Tutorials
r programming
+3

Building Data Pipelines using R

Learn how to transform and load (ETL) a data pipeline from scratch using R and SQLite to gather tweets in real-time and store them for future analyses.

One could argue that proper ETL pipelines are a vital organ of data science. Without clean and organized data, it becomes tough to produce quality insights that enhance business decisions.

Therefore, in this tutorial, we will explore what it entails to build a simple ETL pipeline to stream real-time Tweets directly into a SQLite database using R. This is a fairly common task involved in social network analysis for example.

The focus will be on covering the thought process of data collection and storage as well as how to operate the Twitter API using the rtweet package in R.

To begin, let's start with having all the right tools. The first thing that you will need is set up your access to the Twitter API. Overall, you would need to follow these steps:

  • Create a Twitter account, if you don't have one.
  • Follow this link and apply for a developer account (note that this process now requires an application that Twitter has to approve).
  • Create a new app on the following webpage$^1$.
  • Fill in all the details about your app and create your access token$^1$.
  • Gather your consumer key, consumer secret, access token, and access token secret, which you need to connect to the API.

Once you are all set with the Twitter API, you need to get SQLite if you don't have it. For the full process on how to get SQLite on your computer, follow the Beginners Guide to SQLite tutorial here at DataCamp. The choice of using SQLite for this tutorial was made due to its simplicity of operation.

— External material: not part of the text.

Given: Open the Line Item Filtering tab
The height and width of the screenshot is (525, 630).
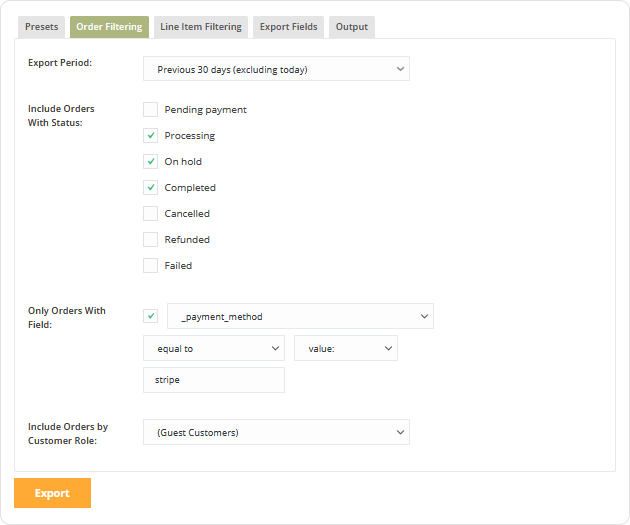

Step 1: Creating a Database and Table to Store the Twitter Data

With both the Twitter API access and SQLite installed, we can finally begin building a pipeline to store Tweets as we stream them over time. To start, we are going to create our new SQLite database using R as outlined below:

# Import necessary libraries and functions
library(RSQLite)
library(rtweet)
library(tm)
library(dplyr)
library(knitr)
library(wordcloud)
library(lubridate)
library(ggplot2)
source("transform_and_clean_tweets.R")
# Create our SQLite database
conn <- dbConnect(RSQLite::SQLite(), "Tweet_DB.db")

Afterward, we can create a table inside the database to hold the tweets. In our particular case, we are going to store the following variables:

  • Tweet_ID as an INTEGER primary key
  • User as TEXT
  • Tweet_Content as TEXT
  • Date_Created as INTEGER

You may wonder, why do I set the dates as integers? This is due to the fact that SQLite doesn't have a reserved data type for dates and times. Therefore, the dates will be stored as the number of seconds since 1970-01-01.

Let us now proceed to write the table:

dbExecute(conn, "CREATE TABLE Tweet_Data(
                  Tweet_ID INTEGER PRIMARY KEY,
                  User TEXT,
                  Tweet_Content TEXT,
                  Date_Created INTEGER)")

Once you have created the table, you can go to sqlite3.exe and check that is has indeed been created. You can see a screenshot of this below:

Step 2: Stream Tweets About your Favourite Topics!

Believe it or not, you are done in terms of requirements and infrastructure needed to have a simple, functional Twitter streaming pipeline. What we need to do now is to stream Tweets using the API. It is worth noting that for the purposes of this tutorial, I will be using the standard free API. There are premium paid versions that may suit your Tweet streaming needs better if you conduct research, for instance.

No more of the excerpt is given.